*Data listing*.
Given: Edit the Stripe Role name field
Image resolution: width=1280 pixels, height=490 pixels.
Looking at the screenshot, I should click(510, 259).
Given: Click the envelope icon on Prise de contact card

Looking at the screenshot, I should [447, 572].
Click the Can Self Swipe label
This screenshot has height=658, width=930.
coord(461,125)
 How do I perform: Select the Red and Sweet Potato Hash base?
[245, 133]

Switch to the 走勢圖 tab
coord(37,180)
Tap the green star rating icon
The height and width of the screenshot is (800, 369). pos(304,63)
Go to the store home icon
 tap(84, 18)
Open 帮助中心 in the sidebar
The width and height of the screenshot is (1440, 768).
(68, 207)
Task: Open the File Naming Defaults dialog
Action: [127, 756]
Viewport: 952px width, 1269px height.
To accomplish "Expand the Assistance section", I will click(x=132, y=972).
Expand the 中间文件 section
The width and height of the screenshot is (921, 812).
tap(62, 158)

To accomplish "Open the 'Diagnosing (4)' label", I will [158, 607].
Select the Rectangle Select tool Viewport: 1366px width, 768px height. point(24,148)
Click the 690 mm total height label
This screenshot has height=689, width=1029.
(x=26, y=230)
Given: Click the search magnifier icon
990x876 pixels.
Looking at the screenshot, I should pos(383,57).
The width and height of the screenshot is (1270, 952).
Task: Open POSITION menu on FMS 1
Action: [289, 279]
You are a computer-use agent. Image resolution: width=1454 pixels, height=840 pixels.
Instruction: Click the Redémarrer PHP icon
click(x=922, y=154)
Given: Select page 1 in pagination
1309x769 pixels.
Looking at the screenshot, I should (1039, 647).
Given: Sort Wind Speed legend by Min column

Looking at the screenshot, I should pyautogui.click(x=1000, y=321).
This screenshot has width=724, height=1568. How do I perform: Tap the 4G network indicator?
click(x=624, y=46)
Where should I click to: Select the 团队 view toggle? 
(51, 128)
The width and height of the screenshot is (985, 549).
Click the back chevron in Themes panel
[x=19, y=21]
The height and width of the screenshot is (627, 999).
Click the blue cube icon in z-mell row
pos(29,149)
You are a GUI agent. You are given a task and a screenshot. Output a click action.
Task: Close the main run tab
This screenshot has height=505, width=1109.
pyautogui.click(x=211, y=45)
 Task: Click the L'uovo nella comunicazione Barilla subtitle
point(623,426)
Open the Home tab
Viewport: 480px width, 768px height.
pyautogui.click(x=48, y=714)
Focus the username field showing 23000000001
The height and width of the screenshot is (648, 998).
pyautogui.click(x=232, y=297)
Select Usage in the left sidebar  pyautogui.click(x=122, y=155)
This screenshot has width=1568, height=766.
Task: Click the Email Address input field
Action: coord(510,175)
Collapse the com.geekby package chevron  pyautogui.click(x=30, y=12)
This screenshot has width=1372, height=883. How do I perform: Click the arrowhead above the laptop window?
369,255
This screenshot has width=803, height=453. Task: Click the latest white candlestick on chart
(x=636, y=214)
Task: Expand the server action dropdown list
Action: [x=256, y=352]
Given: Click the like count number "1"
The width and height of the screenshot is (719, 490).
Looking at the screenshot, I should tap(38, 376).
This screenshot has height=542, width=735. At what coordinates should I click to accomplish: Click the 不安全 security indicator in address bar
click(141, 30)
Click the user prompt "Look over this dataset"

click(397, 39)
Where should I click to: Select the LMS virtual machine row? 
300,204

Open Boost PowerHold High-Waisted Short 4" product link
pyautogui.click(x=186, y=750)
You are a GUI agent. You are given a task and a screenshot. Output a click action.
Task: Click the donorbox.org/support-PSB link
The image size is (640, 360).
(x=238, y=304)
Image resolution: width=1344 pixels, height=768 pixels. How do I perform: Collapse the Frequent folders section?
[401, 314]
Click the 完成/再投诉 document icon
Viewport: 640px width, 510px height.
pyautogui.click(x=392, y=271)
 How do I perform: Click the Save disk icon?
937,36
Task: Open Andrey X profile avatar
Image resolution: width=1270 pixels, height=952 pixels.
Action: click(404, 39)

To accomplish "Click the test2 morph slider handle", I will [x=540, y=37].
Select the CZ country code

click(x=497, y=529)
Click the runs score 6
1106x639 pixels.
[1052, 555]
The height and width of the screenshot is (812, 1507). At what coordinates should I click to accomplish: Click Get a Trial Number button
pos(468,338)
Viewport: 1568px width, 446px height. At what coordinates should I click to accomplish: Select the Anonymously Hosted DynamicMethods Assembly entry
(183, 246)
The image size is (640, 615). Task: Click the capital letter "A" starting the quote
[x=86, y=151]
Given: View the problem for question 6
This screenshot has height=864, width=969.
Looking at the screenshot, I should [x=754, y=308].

*Exercise brief*.
Down to the last line, restate the records exactly.

*Expected answer*.
Given: Edit the Stripe Role name field
Image resolution: width=1280 pixels, height=490 pixels.
Looking at the screenshot, I should click(510, 259).
Given: Click the envelope icon on Prise de contact card

Looking at the screenshot, I should [447, 572].
Click the Can Self Swipe label
This screenshot has height=658, width=930.
coord(461,125)
 How do I perform: Select the Red and Sweet Potato Hash base?
[245, 133]

Switch to the 走勢圖 tab
coord(37,180)
Tap the green star rating icon
The height and width of the screenshot is (800, 369). pos(304,63)
Go to the store home icon
 tap(84, 18)
Open 帮助中心 in the sidebar
The width and height of the screenshot is (1440, 768).
(68, 207)
Task: Open the File Naming Defaults dialog
Action: [127, 756]
Viewport: 952px width, 1269px height.
To accomplish "Expand the Assistance section", I will click(x=132, y=972).
Expand the 中间文件 section
The width and height of the screenshot is (921, 812).
tap(62, 158)

To accomplish "Open the 'Diagnosing (4)' label", I will [158, 607].
Select the Rectangle Select tool Viewport: 1366px width, 768px height. point(24,148)
Click the 690 mm total height label
This screenshot has height=689, width=1029.
(x=26, y=230)
Given: Click the search magnifier icon
990x876 pixels.
Looking at the screenshot, I should pos(383,57).
The width and height of the screenshot is (1270, 952).
Task: Open POSITION menu on FMS 1
Action: [289, 279]
You are a computer-use agent. Image resolution: width=1454 pixels, height=840 pixels.
Instruction: Click the Redémarrer PHP icon
click(x=922, y=154)
Given: Select page 1 in pagination
1309x769 pixels.
Looking at the screenshot, I should (1039, 647).
Given: Sort Wind Speed legend by Min column

Looking at the screenshot, I should pyautogui.click(x=1000, y=321).
This screenshot has width=724, height=1568. How do I perform: Tap the 4G network indicator?
click(x=624, y=46)
Where should I click to: Select the 团队 view toggle? 
(51, 128)
The width and height of the screenshot is (985, 549).
Click the back chevron in Themes panel
[x=19, y=21]
The height and width of the screenshot is (627, 999).
Click the blue cube icon in z-mell row
pos(29,149)
You are a GUI agent. You are given a task and a screenshot. Output a click action.
Task: Close the main run tab
This screenshot has height=505, width=1109.
pyautogui.click(x=211, y=45)
 Task: Click the L'uovo nella comunicazione Barilla subtitle
point(623,426)
Open the Home tab
Viewport: 480px width, 768px height.
pyautogui.click(x=48, y=714)
Focus the username field showing 23000000001
The height and width of the screenshot is (648, 998).
pyautogui.click(x=232, y=297)
Select Usage in the left sidebar  pyautogui.click(x=122, y=155)
This screenshot has width=1568, height=766.
Task: Click the Email Address input field
Action: coord(510,175)
Collapse the com.geekby package chevron  pyautogui.click(x=30, y=12)
This screenshot has width=1372, height=883. How do I perform: Click the arrowhead above the laptop window?
369,255
This screenshot has width=803, height=453. Task: Click the latest white candlestick on chart
(x=636, y=214)
Task: Expand the server action dropdown list
Action: [x=256, y=352]
Given: Click the like count number "1"
The width and height of the screenshot is (719, 490).
Looking at the screenshot, I should tap(38, 376).
This screenshot has height=542, width=735. At what coordinates should I click to accomplish: Click the 不安全 security indicator in address bar
click(141, 30)
Click the user prompt "Look over this dataset"

click(397, 39)
Where should I click to: Select the LMS virtual machine row? 
300,204

Open Boost PowerHold High-Waisted Short 4" product link
pyautogui.click(x=186, y=750)
You are a GUI agent. You are given a task and a screenshot. Output a click action.
Task: Click the donorbox.org/support-PSB link
The image size is (640, 360).
(x=238, y=304)
Image resolution: width=1344 pixels, height=768 pixels. How do I perform: Collapse the Frequent folders section?
[401, 314]
Click the 完成/再投诉 document icon
Viewport: 640px width, 510px height.
pyautogui.click(x=392, y=271)
 How do I perform: Click the Save disk icon?
937,36
Task: Open Andrey X profile avatar
Image resolution: width=1270 pixels, height=952 pixels.
Action: click(404, 39)

To accomplish "Click the test2 morph slider handle", I will [x=540, y=37].
Select the CZ country code

click(x=497, y=529)
Click the runs score 6
1106x639 pixels.
[1052, 555]
The height and width of the screenshot is (812, 1507). At what coordinates should I click to accomplish: Click Get a Trial Number button
pos(468,338)
Viewport: 1568px width, 446px height. At what coordinates should I click to accomplish: Select the Anonymously Hosted DynamicMethods Assembly entry
(183, 246)
The image size is (640, 615). Task: Click the capital letter "A" starting the quote
[x=86, y=151]
Given: View the problem for question 6
This screenshot has height=864, width=969.
Looking at the screenshot, I should [x=754, y=308].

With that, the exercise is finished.